__WHAT IS EXPECTED__
Would you output all the data exactly as it stands?

__PROVIDED DATA__

+++

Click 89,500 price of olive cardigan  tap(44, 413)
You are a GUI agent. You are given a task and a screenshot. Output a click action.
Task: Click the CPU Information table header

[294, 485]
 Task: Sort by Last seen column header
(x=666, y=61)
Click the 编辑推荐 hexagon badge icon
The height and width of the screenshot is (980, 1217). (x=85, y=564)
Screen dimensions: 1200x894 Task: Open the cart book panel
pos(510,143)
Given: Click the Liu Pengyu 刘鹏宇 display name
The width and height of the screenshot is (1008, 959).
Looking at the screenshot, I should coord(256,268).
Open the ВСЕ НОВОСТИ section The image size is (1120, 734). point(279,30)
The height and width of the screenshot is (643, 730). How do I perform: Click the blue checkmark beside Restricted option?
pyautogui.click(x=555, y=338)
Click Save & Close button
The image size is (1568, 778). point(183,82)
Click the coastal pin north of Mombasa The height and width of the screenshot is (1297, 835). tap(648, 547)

+++

__ANSWER TO THIS PROBLEM__
Click 89,500 price of olive cardigan  tap(44, 413)
You are a GUI agent. You are given a task and a screenshot. Output a click action.
Task: Click the CPU Information table header

[294, 485]
 Task: Sort by Last seen column header
(x=666, y=61)
Click the 编辑推荐 hexagon badge icon
The height and width of the screenshot is (980, 1217). (x=85, y=564)
Screen dimensions: 1200x894 Task: Open the cart book panel
pos(510,143)
Given: Click the Liu Pengyu 刘鹏宇 display name
The width and height of the screenshot is (1008, 959).
Looking at the screenshot, I should coord(256,268).
Open the ВСЕ НОВОСТИ section The image size is (1120, 734). point(279,30)
The height and width of the screenshot is (643, 730). How do I perform: Click the blue checkmark beside Restricted option?
pyautogui.click(x=555, y=338)
Click Save & Close button
The image size is (1568, 778). point(183,82)
Click the coastal pin north of Mombasa The height and width of the screenshot is (1297, 835). tap(648, 547)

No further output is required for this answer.